Hier soir je dinais avec un ami intermittent du spectacle qui venait d'apprendre que, pour quelques heures manquantes, il ne toucherait aucune indemnité chômage, pas même le RSA.
Ce matin, j'apprends qu'un homme vient de s'immoler par le feu pour les mêmes raisons.
Suite à ce drame, j'ai entendu un ministre de la République, Monsieur Sapin, expliquer que tout avait été fait pour cet homme.

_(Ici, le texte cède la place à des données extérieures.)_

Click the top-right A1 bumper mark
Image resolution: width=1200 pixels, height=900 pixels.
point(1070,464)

C'est la goutte d'eau qui, pour moi, a fait déborder le vase. Je vote à gauche depuis 1977, je n'ai jamais manqué aucune élection. Et je me souviens de ce 10 mai 1981 où tant d'espoirs avaient jailli. Je me souviens aussi du virage libéral de 1984 où tous ces mêmes espoirs étaient retombés comme un soufflé raté. Malgré cela, et sans doute pour des raisons culturelles, je n'ai jamais failli : à chaque scrutin, je me disais que la gauche était tout de même mieux que la droite. Et je continue à penser que beaucoup de femmes et d'hommes de gauche, élus aujourd'hui, sont toujours viscéralement attachés à obtenir du mieux-être pour leurs concitoyens les plus modestes. Mais ils ne peuvent plus rien, ils n'ont plus aucun pouvoir.
En entendant Monsieur Sapin ce matin, je me suis souvenu de ce maire dit de gauche qui, au tout début de sa carrière, était allé travailler comme attaché parlementaire d'un député socialiste après s'être vu refuser le même poste auprès d'un sénateur UDF.

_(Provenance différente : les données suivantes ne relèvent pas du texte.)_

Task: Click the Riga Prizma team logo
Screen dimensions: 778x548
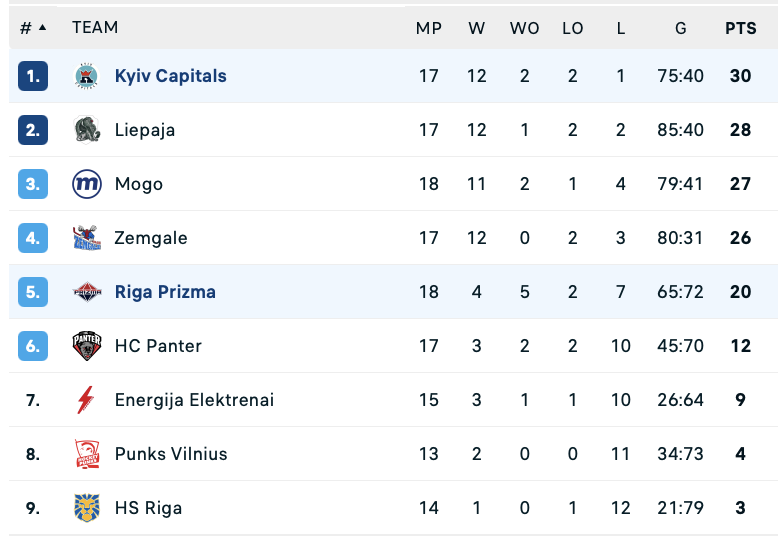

Je me suis souvenu aussi de ce proche conseiller de Sarkozy qui, à sa sortie de Sciences Po et plutôt de gauche, était venu demander conseil à un ami journaliste : quel était l'homme politique le plus en vue à ce moment? Son ami journaliste lui avait répondu : "Sarkozy est quelqu'un qui en veut". C'était à la fin des années 1990...
Je me suis souvenu aussi de ce président de conseil régional socialiste qui, à son arrivée à la tête de la Région, s'était violemment opposé à une diminution (très mesurée) des subventions aux lycées privés alors qu'elles atteignaient un niveau record, supérieur à celui de l'Alsace où la séparation de l'Eglise et de l'Etat n'est pas effective.
Et puis je me suis souvenu de tant de choses auxquelles j'ai voulu croire lorsque François Hollande (avec Monsieur Sapin comme très proche) a fait sa campagne électorale en 2012 : droit de vote aux étrangers aux élections locales, bataille contre la pauvreté et pour l'emploi, etc., etc.
En me souvenant de tout cela, je me suis dit que j'avais contribué au fait qu'un homme se donne la mort pour quelques heures de travail manquantes et qu'un ministre de la République, derrière des lunettes même pas embuées de quelques larmes, trouve cela normal.
J'ai donc décidé que plus jamais je ne voterai dans ce pays.